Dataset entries
————

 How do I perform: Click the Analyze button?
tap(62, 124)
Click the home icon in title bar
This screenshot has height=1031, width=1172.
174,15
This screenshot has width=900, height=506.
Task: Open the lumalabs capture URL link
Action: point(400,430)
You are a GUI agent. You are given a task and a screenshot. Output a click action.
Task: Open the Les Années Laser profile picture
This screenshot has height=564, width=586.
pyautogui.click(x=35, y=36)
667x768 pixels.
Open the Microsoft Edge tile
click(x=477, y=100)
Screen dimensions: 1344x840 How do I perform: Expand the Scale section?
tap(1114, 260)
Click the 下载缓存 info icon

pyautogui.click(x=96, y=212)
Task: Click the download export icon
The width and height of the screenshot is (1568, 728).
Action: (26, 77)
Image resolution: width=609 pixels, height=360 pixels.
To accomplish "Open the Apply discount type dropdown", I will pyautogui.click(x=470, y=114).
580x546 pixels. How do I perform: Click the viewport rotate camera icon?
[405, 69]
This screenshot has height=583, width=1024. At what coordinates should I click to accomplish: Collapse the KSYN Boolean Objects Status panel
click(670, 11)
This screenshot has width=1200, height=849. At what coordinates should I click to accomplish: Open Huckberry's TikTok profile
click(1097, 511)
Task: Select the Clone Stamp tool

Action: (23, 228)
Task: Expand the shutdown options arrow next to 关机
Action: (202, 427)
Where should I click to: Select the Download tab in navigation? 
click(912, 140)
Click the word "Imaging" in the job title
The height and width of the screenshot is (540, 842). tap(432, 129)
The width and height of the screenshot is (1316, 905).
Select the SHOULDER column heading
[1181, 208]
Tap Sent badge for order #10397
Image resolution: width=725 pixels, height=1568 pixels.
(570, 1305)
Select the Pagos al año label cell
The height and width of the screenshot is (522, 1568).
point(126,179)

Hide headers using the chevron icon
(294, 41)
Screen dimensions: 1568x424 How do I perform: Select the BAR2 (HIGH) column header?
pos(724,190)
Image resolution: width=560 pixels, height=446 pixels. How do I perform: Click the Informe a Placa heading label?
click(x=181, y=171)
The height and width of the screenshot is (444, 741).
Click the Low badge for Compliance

————

EXERCISE AIM:
List the lines of the entries that include "badge".

EXERCISE RESULT:
Tap Sent badge for order #10397
Click the Low badge for Compliance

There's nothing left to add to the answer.